**WHAT YOU WILL DO:** The answer must consist only of the lines from the line with "This screenshot has width=1535, height=784." to the line with "has width=724, height=1568.", both included, exactly as they stand below.

**MATERIAL SHOWN:**

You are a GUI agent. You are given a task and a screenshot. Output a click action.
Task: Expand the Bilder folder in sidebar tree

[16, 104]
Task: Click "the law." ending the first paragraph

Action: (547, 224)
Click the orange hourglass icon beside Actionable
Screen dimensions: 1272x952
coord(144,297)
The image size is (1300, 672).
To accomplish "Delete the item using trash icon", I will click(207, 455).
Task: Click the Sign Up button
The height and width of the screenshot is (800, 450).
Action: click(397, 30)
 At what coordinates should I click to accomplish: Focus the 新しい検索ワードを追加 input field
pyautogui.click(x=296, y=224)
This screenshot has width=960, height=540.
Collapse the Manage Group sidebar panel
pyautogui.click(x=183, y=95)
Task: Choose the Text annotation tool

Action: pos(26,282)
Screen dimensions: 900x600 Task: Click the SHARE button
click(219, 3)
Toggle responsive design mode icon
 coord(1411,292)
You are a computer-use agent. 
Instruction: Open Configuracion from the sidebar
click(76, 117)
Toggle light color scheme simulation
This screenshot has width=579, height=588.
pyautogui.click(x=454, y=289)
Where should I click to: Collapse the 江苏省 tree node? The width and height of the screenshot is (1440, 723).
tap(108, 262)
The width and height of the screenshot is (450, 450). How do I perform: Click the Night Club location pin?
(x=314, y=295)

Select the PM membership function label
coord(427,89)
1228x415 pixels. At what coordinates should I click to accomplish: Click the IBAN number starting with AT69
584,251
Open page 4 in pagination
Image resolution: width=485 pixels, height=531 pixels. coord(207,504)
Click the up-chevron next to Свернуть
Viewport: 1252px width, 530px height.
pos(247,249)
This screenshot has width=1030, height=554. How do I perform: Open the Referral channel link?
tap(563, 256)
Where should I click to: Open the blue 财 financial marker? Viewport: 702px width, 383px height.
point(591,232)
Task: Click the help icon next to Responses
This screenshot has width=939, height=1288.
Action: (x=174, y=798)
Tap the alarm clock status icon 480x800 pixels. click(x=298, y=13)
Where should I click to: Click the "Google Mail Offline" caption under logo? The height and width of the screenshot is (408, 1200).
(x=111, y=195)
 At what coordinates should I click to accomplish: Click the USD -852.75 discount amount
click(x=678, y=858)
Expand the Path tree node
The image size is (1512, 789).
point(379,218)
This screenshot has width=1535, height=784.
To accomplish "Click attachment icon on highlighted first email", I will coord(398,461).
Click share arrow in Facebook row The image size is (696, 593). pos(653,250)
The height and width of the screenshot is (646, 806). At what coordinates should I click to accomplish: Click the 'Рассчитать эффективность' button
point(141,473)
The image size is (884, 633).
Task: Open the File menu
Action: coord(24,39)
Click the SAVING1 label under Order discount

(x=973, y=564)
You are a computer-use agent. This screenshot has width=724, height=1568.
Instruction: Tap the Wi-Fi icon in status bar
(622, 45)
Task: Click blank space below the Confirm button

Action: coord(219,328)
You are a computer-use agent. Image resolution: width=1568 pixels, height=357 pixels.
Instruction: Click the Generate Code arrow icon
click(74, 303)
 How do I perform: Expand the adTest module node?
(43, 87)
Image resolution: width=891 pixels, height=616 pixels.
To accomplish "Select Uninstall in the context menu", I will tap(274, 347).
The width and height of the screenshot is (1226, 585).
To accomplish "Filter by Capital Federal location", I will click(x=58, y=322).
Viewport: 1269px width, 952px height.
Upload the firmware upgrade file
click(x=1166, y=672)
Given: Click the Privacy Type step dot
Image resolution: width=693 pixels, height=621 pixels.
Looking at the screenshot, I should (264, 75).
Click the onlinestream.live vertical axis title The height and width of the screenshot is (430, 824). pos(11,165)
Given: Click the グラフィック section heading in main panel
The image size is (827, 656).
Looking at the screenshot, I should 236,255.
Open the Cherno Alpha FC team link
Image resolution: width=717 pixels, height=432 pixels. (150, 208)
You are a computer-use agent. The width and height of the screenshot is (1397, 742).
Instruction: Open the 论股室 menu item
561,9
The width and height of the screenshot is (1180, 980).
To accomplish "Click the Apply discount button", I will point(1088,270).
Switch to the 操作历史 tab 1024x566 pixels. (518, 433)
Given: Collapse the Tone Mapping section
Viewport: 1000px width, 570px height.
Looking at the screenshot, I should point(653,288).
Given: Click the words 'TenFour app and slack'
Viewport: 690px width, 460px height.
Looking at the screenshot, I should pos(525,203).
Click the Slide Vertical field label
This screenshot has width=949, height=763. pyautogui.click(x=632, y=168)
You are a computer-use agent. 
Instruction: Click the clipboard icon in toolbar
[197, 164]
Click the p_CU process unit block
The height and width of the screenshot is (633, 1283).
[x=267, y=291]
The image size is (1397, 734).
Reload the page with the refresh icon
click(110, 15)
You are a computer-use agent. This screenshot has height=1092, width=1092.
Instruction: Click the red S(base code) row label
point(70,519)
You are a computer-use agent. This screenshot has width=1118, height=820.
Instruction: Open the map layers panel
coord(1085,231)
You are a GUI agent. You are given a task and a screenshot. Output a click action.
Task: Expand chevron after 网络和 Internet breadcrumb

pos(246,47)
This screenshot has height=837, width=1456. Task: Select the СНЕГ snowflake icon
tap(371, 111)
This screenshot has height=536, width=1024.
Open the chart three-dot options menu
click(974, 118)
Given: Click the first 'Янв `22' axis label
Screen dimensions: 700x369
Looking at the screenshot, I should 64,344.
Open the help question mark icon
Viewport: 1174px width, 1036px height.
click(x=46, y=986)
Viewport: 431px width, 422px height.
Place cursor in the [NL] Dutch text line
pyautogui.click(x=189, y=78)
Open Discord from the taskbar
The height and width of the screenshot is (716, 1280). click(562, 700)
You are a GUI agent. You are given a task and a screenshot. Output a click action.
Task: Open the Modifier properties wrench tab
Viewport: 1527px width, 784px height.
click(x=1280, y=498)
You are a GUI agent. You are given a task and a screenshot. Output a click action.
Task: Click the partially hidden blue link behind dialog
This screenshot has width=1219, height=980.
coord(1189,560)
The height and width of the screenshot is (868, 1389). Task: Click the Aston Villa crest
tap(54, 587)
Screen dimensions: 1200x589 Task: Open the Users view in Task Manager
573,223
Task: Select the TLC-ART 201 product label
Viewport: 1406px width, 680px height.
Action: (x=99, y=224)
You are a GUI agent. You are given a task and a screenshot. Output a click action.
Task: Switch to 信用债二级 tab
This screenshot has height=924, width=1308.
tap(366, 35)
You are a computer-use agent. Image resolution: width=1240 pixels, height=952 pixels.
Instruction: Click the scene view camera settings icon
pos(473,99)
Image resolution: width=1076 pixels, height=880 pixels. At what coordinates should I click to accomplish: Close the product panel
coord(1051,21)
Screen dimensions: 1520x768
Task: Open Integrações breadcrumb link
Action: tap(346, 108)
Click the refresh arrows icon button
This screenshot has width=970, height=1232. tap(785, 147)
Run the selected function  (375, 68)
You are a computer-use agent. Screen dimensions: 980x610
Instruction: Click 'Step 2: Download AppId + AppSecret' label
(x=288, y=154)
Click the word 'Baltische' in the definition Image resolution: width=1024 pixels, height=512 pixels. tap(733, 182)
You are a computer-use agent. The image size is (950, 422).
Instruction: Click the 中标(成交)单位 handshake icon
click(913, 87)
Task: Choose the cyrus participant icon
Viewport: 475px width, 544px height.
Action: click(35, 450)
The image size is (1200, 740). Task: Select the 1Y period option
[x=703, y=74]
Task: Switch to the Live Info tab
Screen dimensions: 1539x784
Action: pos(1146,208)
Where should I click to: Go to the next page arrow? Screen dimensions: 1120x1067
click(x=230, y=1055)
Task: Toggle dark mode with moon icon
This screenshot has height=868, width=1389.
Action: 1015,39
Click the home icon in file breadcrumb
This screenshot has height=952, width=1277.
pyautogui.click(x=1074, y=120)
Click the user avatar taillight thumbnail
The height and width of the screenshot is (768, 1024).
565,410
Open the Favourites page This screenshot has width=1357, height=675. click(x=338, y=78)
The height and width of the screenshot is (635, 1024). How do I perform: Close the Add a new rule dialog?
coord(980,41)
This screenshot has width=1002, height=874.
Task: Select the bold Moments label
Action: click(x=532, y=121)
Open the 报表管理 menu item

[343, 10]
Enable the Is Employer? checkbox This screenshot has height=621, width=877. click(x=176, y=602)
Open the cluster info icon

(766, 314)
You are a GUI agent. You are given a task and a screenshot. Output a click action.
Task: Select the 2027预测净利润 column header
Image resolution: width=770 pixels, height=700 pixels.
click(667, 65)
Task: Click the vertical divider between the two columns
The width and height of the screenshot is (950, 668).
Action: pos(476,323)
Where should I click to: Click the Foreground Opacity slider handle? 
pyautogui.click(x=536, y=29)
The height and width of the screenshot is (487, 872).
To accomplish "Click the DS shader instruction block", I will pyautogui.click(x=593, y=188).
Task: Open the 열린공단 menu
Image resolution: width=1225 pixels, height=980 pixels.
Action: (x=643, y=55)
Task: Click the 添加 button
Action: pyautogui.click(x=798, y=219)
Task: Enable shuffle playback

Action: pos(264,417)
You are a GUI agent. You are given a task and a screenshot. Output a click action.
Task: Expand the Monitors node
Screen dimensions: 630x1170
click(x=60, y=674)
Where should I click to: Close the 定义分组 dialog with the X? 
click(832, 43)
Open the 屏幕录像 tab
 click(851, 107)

**ANSWER TO THE PROBLEM:**
This screenshot has width=1535, height=784.
To accomplish "Click attachment icon on highlighted first email", I will coord(398,461).
Click share arrow in Facebook row The image size is (696, 593). pos(653,250)
The height and width of the screenshot is (646, 806). At what coordinates should I click to accomplish: Click the 'Рассчитать эффективность' button
point(141,473)
The image size is (884, 633).
Task: Open the File menu
Action: coord(24,39)
Click the SAVING1 label under Order discount

(x=973, y=564)
You are a computer-use agent. This screenshot has width=724, height=1568.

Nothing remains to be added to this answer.